▸ Data for this exercise:
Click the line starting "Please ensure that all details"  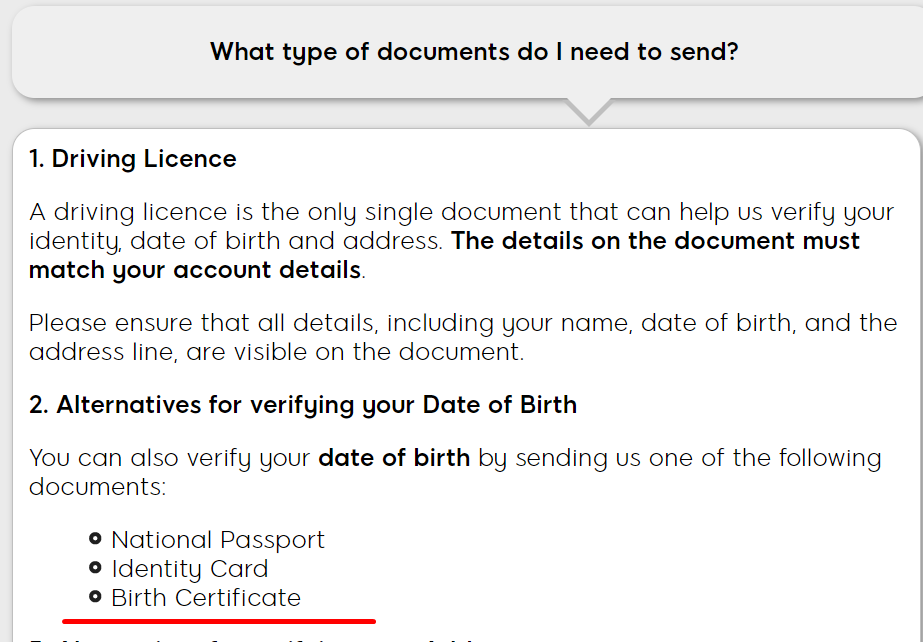[463, 323]
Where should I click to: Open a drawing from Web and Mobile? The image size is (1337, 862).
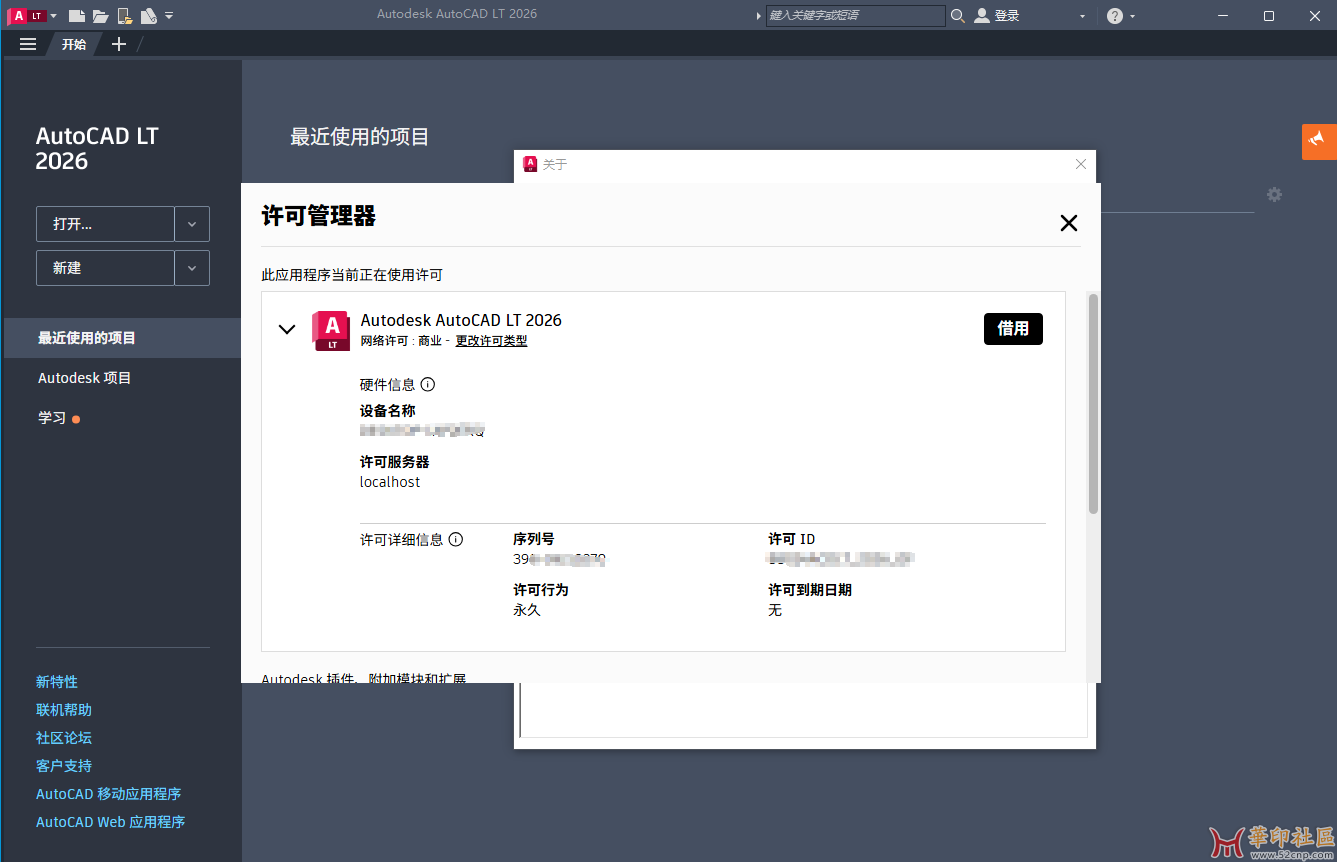click(x=125, y=15)
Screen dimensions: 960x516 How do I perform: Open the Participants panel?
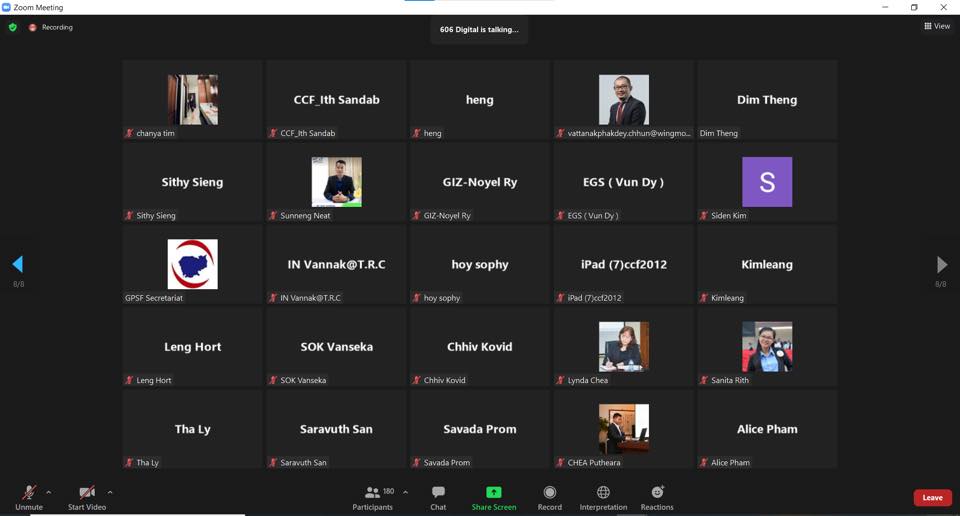pyautogui.click(x=374, y=496)
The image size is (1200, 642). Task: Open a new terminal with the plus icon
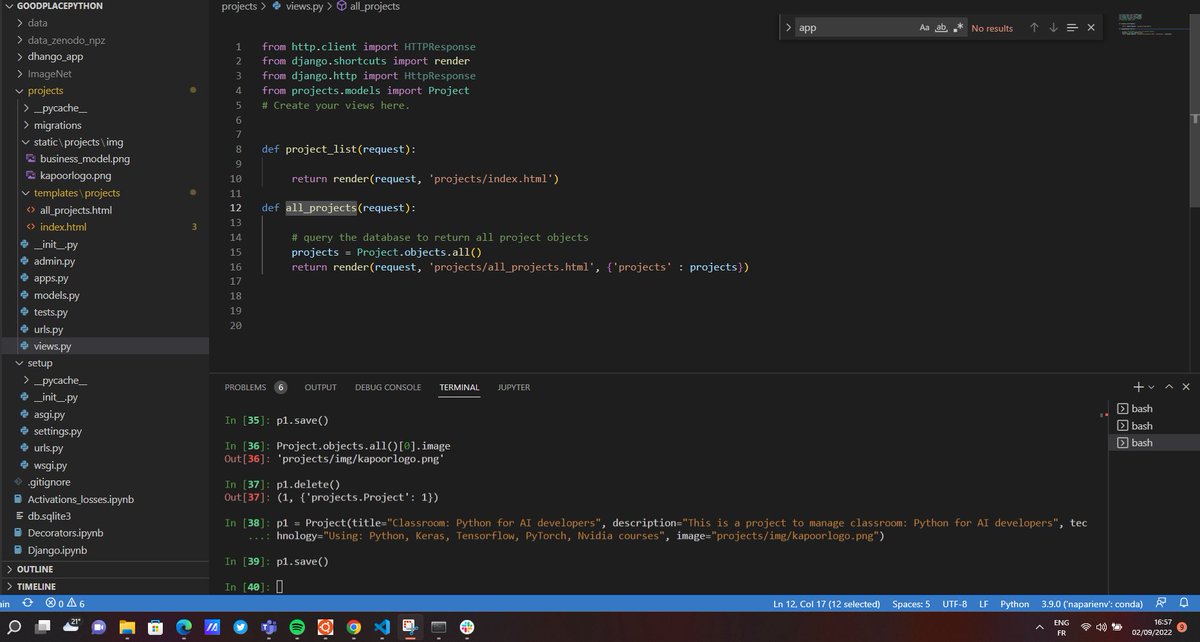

▸ Aim of the exercise: Both the line containing "Screen dimensions: 960x516" and the last line of the records above belong in the exact copy, along with every line between them; pictures do not.

▸ Finished task:
Screen dimensions: 960x516 How do I perform: Open the Participants panel?
pyautogui.click(x=374, y=496)
The image size is (1200, 642). Task: Open a new terminal with the plus icon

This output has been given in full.